Many cogent and compelling arguments have been made for better treatment of the Haitian refugees, most based on compassion, human rights, or international law. But another reason, thus far overlooked, is gratitude. The Haitian people have made a far greater contribution to American independence and to democracy and freedom in the western hemisphere than is generally understood.
This country feels a special bond with the French because of Lafayette's role in the Revolutionary War. America's World War I soldiers landed in France with the cry, ''Lafayette, we are here!'' And Americans feel close to the Poles not only because of their present travail but because of Casimir Pulaski and Thaddeus Kosciusko, also Revolutionary War heroes and probably the best known Polish names in the United States.
But who remembers the 800 Haitian volunteers, free men all, who came to this country in 1778 to aid the American struggle against the British and fought valiantly at the Siege of Savannah? Except for the bronze plaque in the Savannah railroad station, now converted into a headquarters for the city's Convention and Visitors Bureau, this gift of blood for freedom has largely gone unnoticed. Incidentally, among those volunteers, 88 of whom died in battle, was Henri Christophe, later ruler of a free Haiti and builder of the Citadel, sometimes referred to as the Eighth Wonder of the World.
It may not be easy to believe that this small poverty-stricken island we know as Haiti was, at the close of the 18th century, the wealthiest of the European colonies in the Western Hemisphere. Such Haitian produce as sugar cane, cotton, indigo, and coffee constituted two-thirds of all of France's overseas commerce, and the typical plantation owner spent half of his year in Paris on both business and pleasure. But this affluence was built on the backs of 500,000 African slaves who were not unaware of the French Revolution of 1789 and in that same year launched what was to become the first successful slave insurrection in modern history.

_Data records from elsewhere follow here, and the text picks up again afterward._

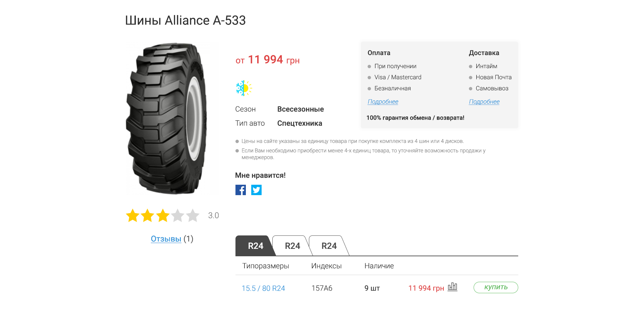Rate with the fourth gray star

(178, 216)
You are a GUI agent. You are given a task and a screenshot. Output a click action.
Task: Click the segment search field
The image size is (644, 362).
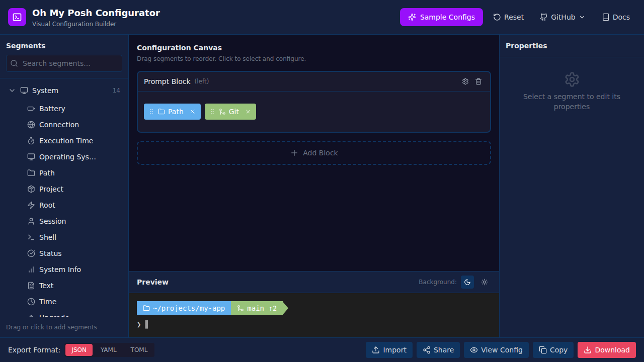(64, 63)
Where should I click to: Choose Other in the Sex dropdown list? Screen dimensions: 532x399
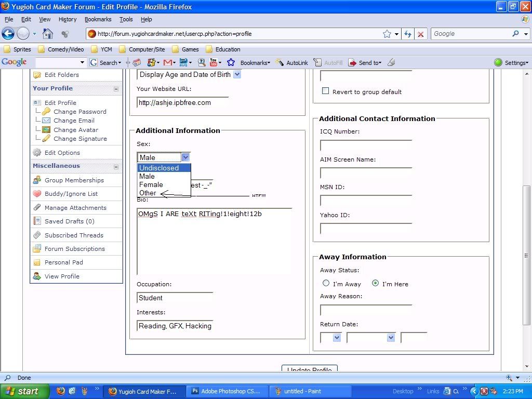(148, 193)
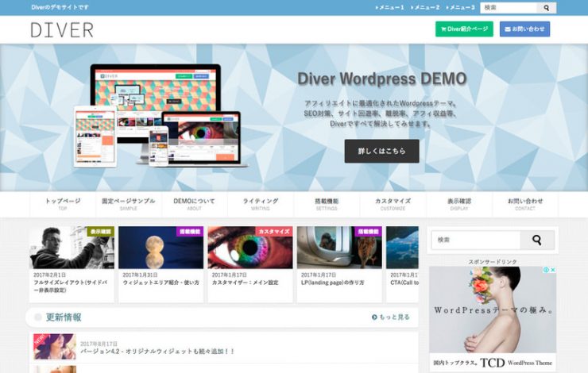
Task: Open the colorful eye カスタマイザー thumbnail
Action: pyautogui.click(x=250, y=248)
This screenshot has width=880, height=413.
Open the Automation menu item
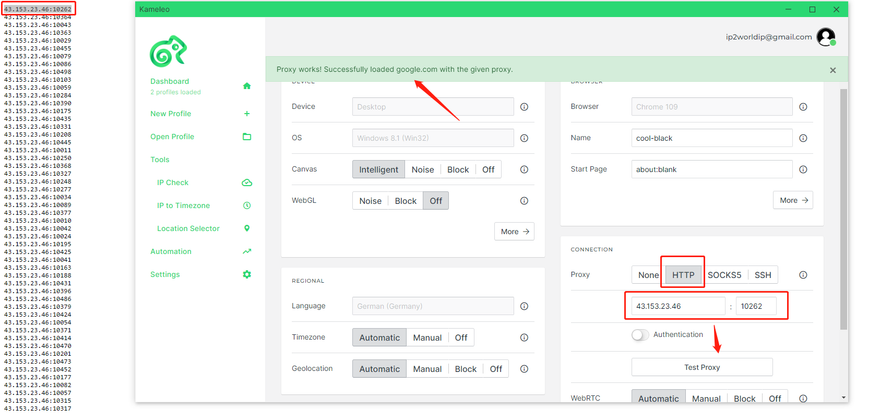pyautogui.click(x=171, y=252)
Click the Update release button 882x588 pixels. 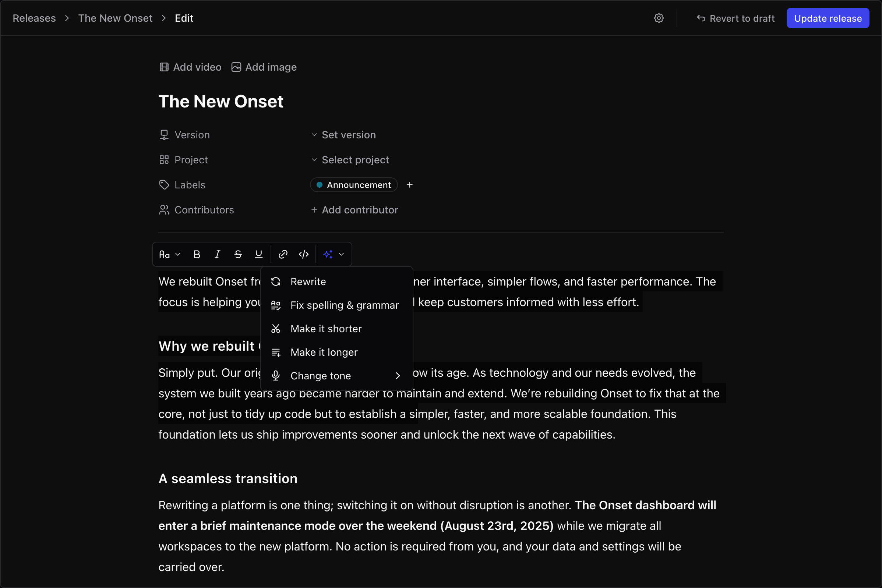pyautogui.click(x=828, y=18)
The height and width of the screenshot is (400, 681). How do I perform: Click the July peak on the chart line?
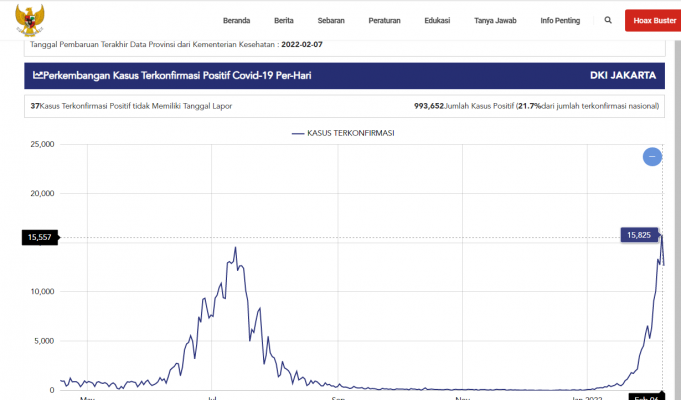(235, 248)
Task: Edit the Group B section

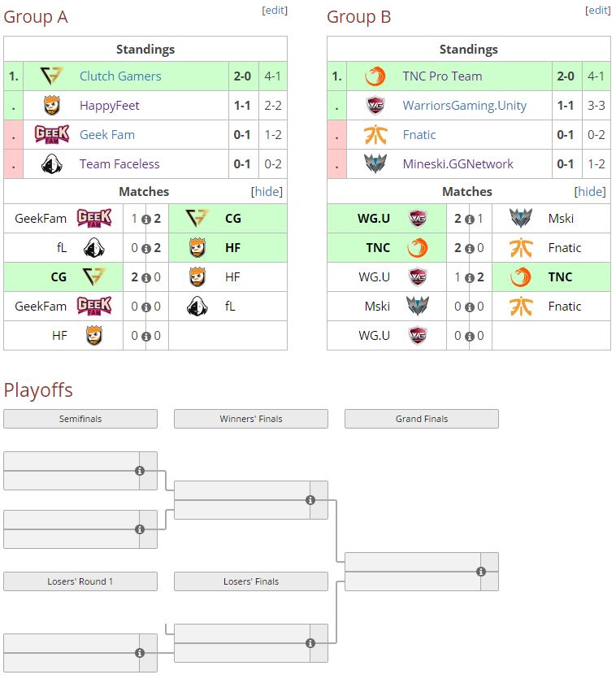Action: click(598, 11)
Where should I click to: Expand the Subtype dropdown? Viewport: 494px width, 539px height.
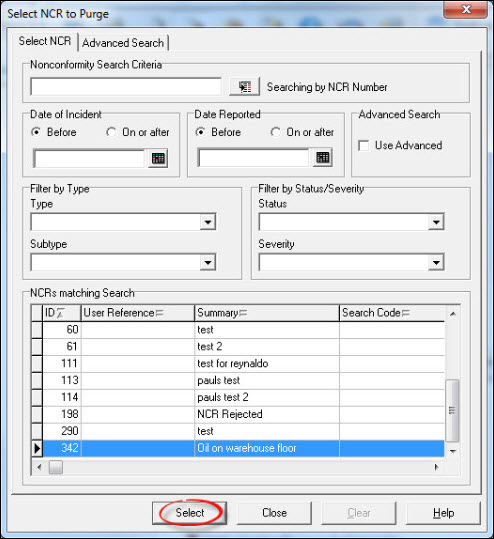click(x=208, y=263)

This first independent black nation in the West, born in the crucible of slavery, embraced freedom with an evangelical fervor and saw itself as the prototype for other colonized and enslaved peoples.
Among the independence movements it assisted were those of Don Pedro Girard in Mexico, Simon Bolivar in Venezuela, and Jose Marti in Cuba as well as similar struggles in what is now the Dominican Republic, in Jamaica, and even in Greece.
But of most importance to the future of the US was the success of Haitian arms in throwing off the yoke of French colonialism and slavery. Had not Toussaint L'Ouverture, Dessalines, Christophe, Petion, and other Haitian patriots been able to defeat the best troops Napoleon could throw at them France would have gone on to strengthen its other bases in the New World and would never have agreed to the Louisiana Purchase. Napoleon parted reluctantly with the vast western territory and only because of ''the great trouble'' he was facing in Saint-Domingue as Haiti was then known. He called it ''a magnificent bargain -- an empire for a trifle.''
And how has the US repaid this priceless assistance? By some foreign aid, most of which has ended up in the pockets of the ruling class, but also by threats of annexation during the administration of President Grant, by 19 years of occupation by the US Marines during the terms of Wilson, Harding, Coolidge, and Hoover, and now by incarceration on land and interdiction on the high seas under the Reagan administration.
There are now about 3,000 Haitians languishing in federal prisons or held behind barbed wire in American detention centers whose only offense is flight from an oppressive government. They should have been welcomed. They should now be released. The helping hand we extended so generously to 1.6 million Indochinese and Cubans should also be extended to a few thousand Haitians.
Our leaders must come to understand that tyranny is not a monopoly of the left and that refugees who have a well-founded fear of persecution and cannot return without grave harm or loss of life are by definition political refugees. And no less authorities than the International Commission of Jurists and US Federal Judge James Lawrence King of Miami have labeled the current Duvalier regime in Haiti ''the most repressive in the western hemisphere.''
American's traditional attitude toward political refugees has been warm and openhanded. But we seem to have difficulty in assuming that attitude toward the Haitians. A new direction in our relations with the Haitian people and the third world generally is urgently needed, and a greater knowledge of the past may help us achieve it.